- TASK STATEMENT -
Leave out the pictures and copy each record below exactly.
Start of RECORDS PROVIDED
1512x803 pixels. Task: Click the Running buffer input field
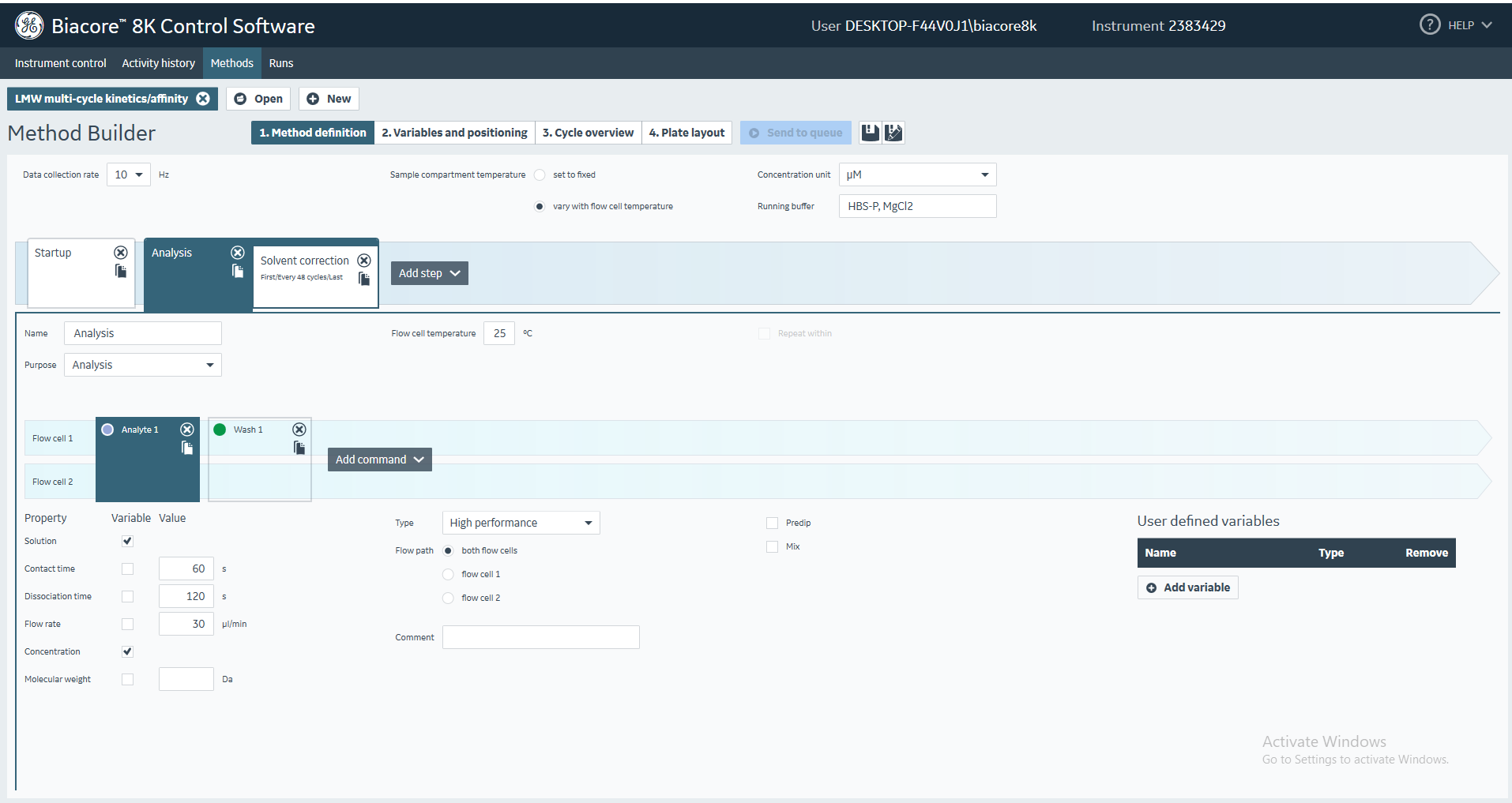point(917,206)
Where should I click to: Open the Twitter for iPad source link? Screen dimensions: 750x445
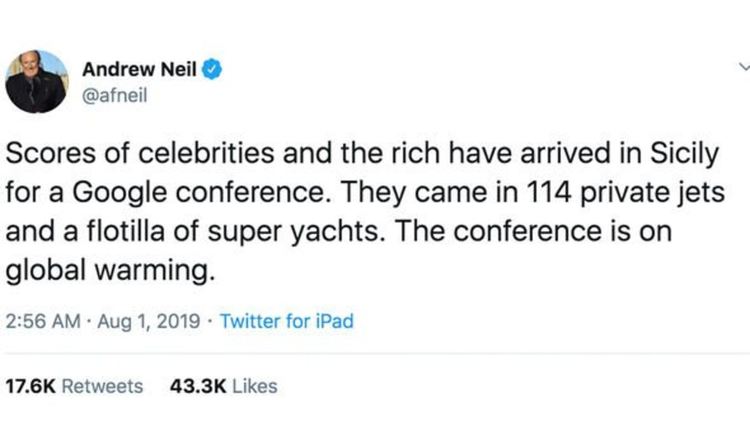point(286,321)
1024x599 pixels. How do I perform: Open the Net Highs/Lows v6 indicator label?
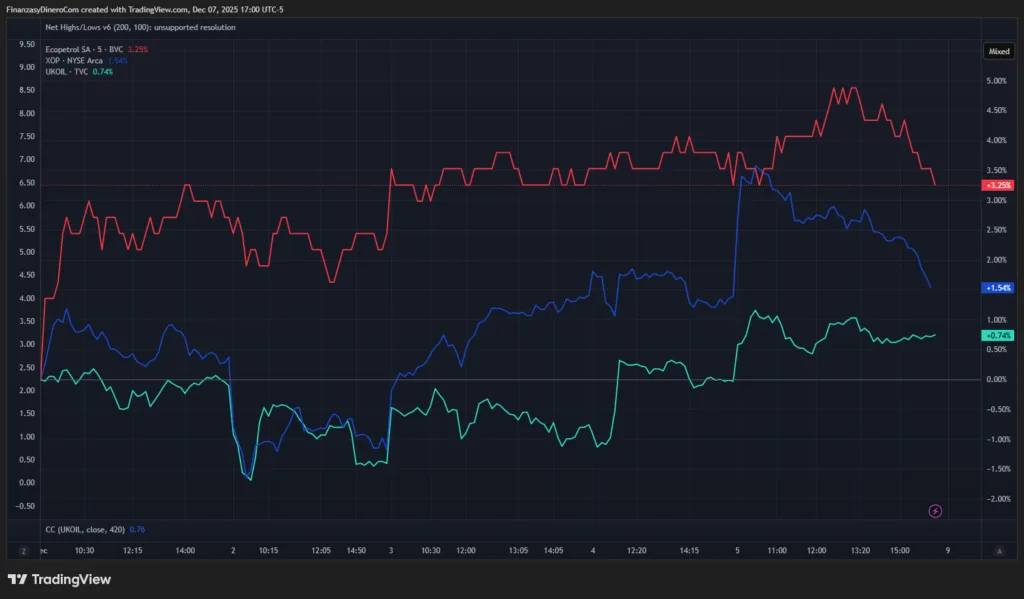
End of RECORDS PROVIDED
- EXPECTED ANSWER -
1512x803 pixels. Task: Click the Running buffer input field
point(917,206)
Where should I click to: Open the Twitter for iPad source link? Screen dimensions: 750x445
point(286,321)
1024x599 pixels. How do I perform: Open the Net Highs/Lows v6 indicator label?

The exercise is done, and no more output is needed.